* _RAW DATA_
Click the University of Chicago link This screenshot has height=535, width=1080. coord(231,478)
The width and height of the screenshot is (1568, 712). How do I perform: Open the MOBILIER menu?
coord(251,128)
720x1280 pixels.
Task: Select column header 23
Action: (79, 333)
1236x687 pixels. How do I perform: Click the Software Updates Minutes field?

* _PROBLEM DETAILS_
Rewrite all of the items above, replacing "Click" with "Press" wherever it occurs and leaving everything else as it is.

* _WORKED ANSWER_
Press the University of Chicago link This screenshot has height=535, width=1080. coord(231,478)
The width and height of the screenshot is (1568, 712). How do I perform: Open the MOBILIER menu?
coord(251,128)
720x1280 pixels.
Task: Select column header 23
Action: (79, 333)
1236x687 pixels. How do I perform: Press the Software Updates Minutes field?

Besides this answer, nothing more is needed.